- [Your instructions]:
In this exercise, return only the lines that run from the line with "At what coordinates should I click to accomplish: Click" to the end of the entries below, both included. Pictures are not copied.

┄┄┄┄┄┄┄┄┄┄

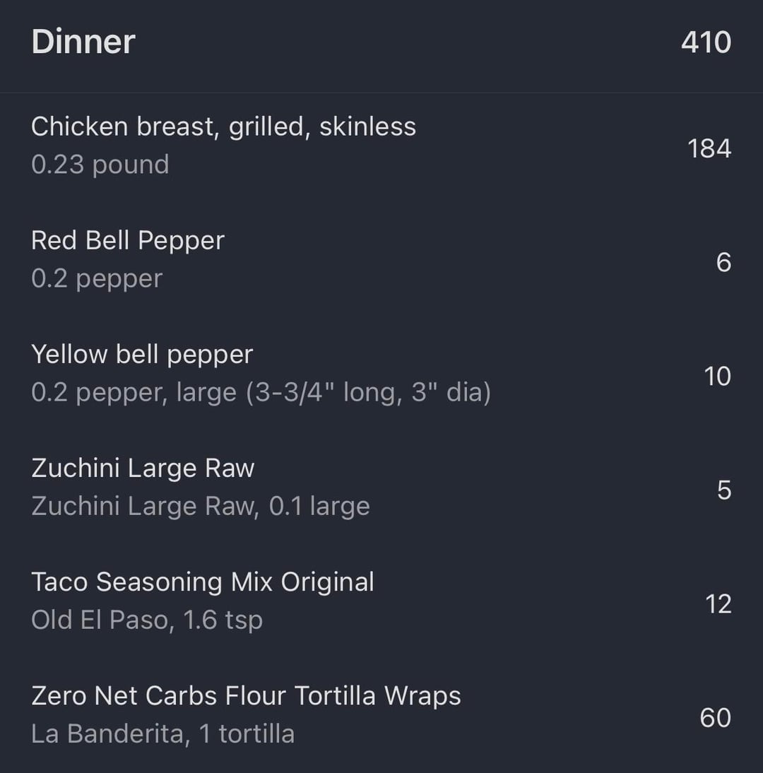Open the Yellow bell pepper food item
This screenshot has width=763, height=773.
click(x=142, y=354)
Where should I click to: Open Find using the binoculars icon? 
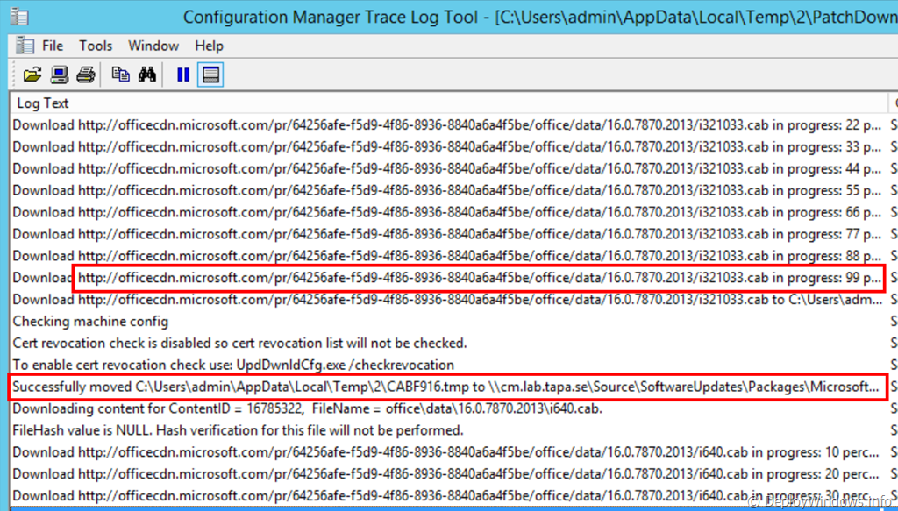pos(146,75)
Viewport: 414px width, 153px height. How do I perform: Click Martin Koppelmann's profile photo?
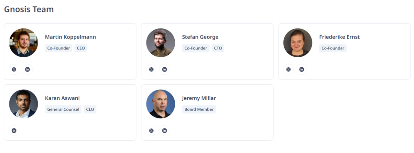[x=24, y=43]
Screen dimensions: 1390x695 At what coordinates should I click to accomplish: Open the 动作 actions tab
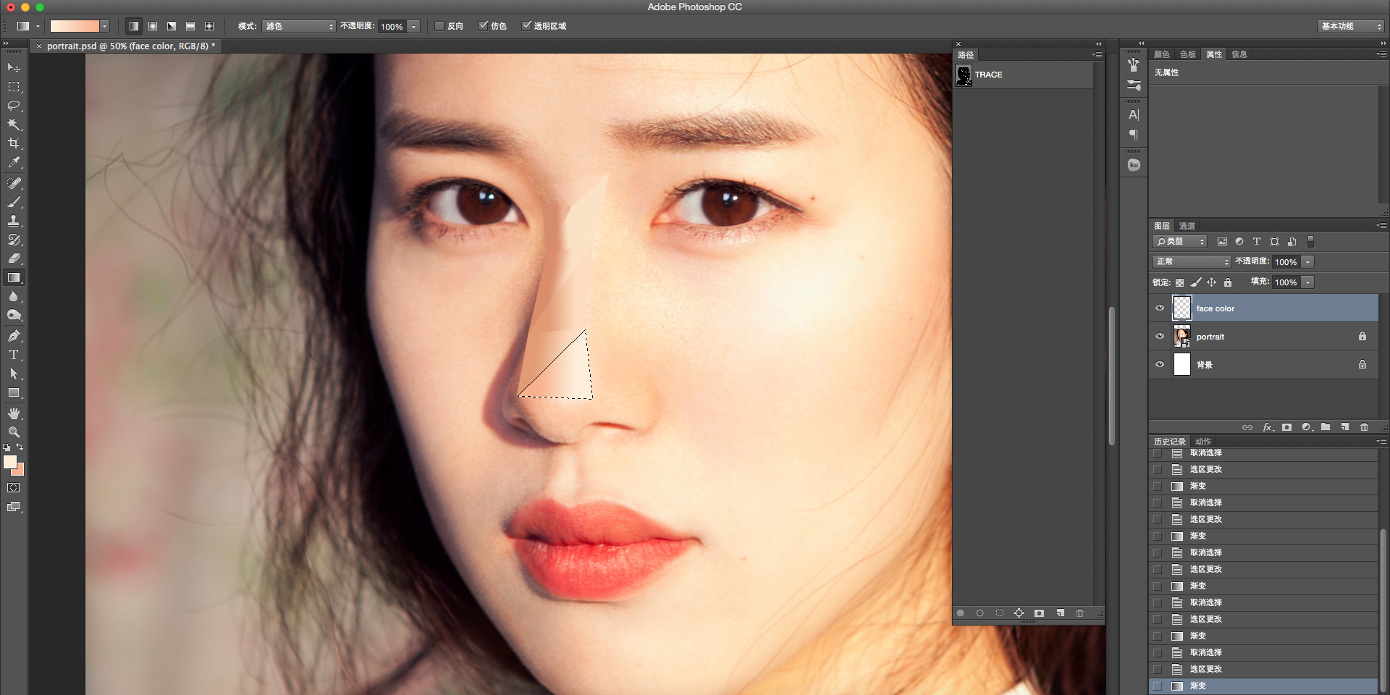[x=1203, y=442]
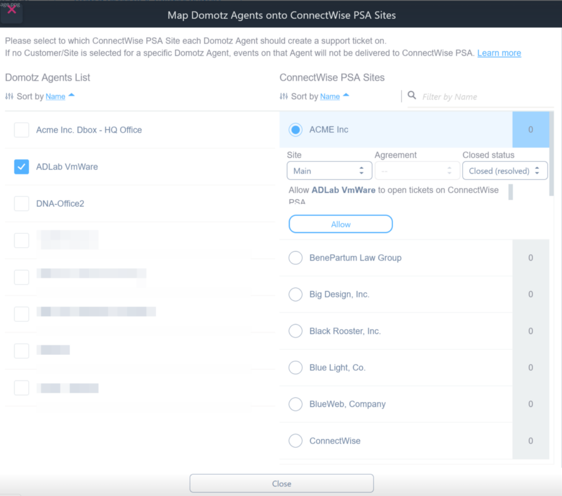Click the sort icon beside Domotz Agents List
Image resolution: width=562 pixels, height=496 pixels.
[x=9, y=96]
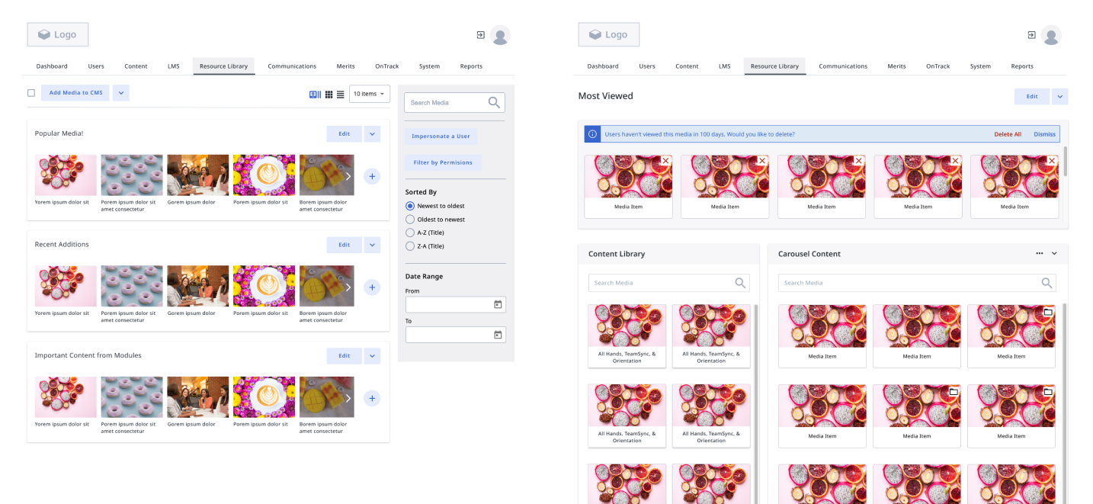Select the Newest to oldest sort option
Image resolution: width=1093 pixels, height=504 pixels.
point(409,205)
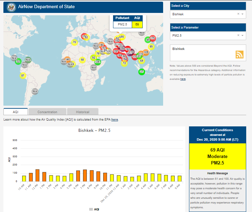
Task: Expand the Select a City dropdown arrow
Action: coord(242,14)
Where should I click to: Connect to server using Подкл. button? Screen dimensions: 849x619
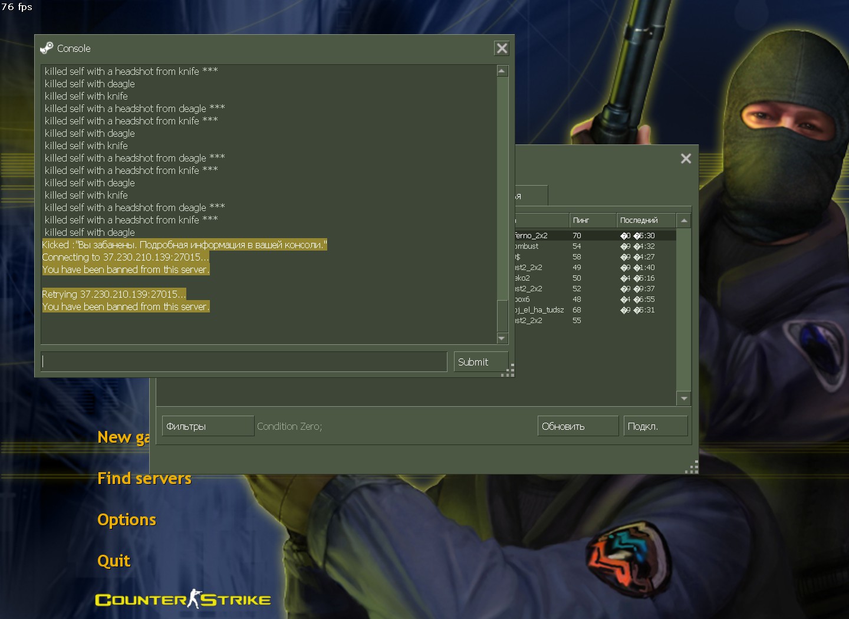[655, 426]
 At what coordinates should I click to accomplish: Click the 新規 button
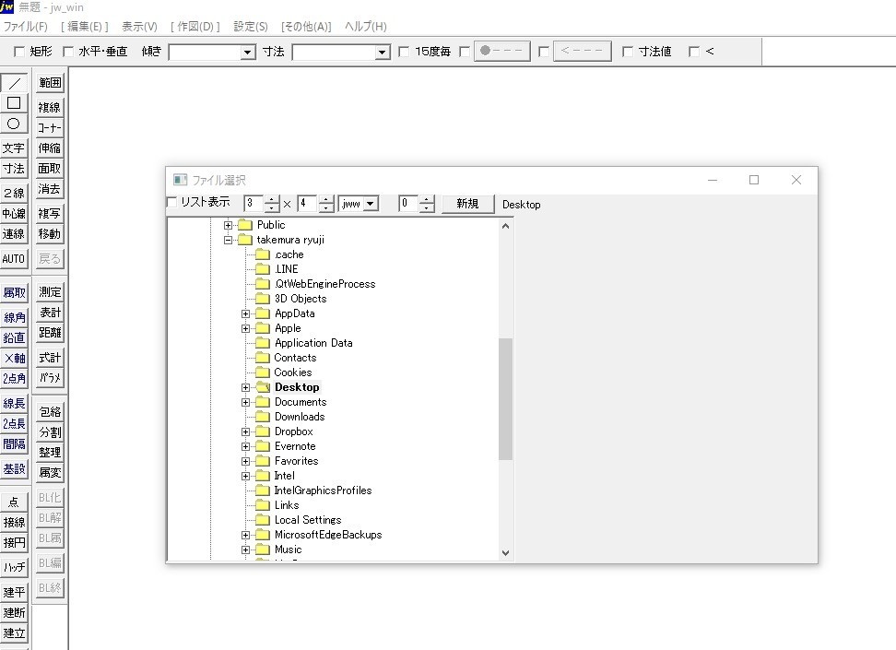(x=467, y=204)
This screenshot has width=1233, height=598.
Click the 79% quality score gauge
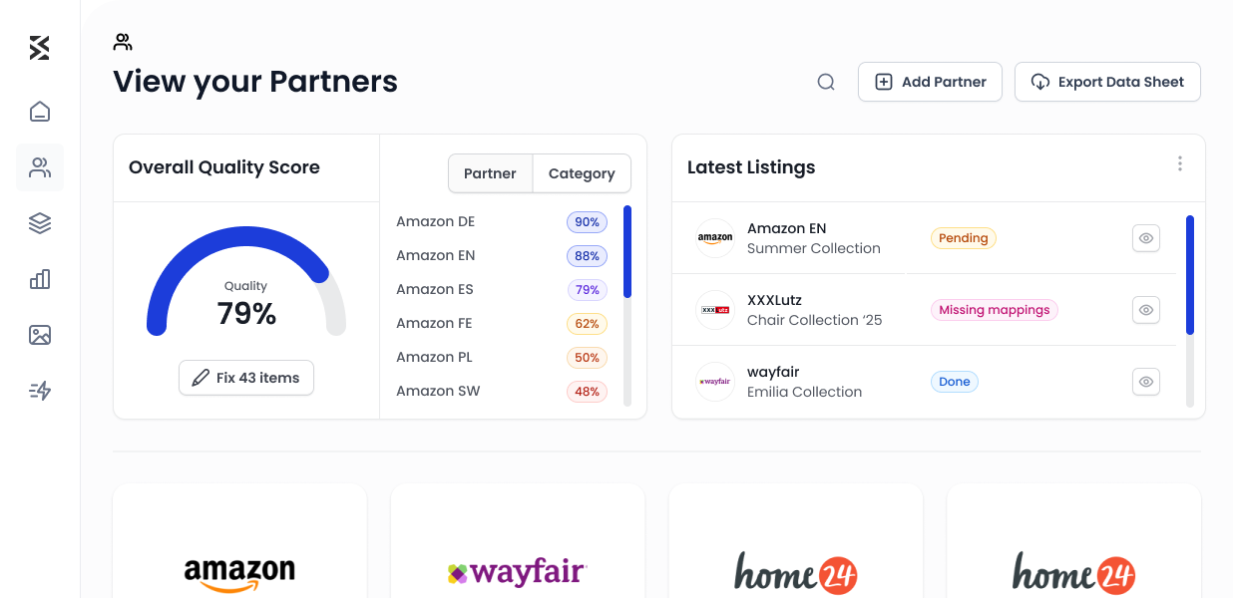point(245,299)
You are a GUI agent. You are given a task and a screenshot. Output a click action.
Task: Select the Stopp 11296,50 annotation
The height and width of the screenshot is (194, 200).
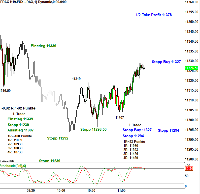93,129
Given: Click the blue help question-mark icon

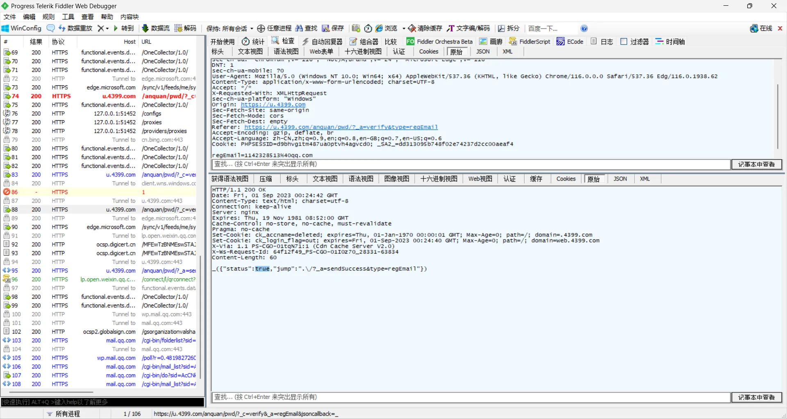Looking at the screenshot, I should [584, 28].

┄┄┄┄┄┄┄┄┄┄

- [Solution to this task]:
 At what coordinates should I click to accomplish: Click the 新規 button
(x=467, y=204)
This screenshot has width=1233, height=598.
Click the 79% quality score gauge
point(245,299)
You are a GUI agent. You are given a task and a screenshot. Output a click action.
Task: Select the Stopp 11296,50 annotation
The height and width of the screenshot is (194, 200).
93,129
Given: Click the blue help question-mark icon

Looking at the screenshot, I should [584, 28].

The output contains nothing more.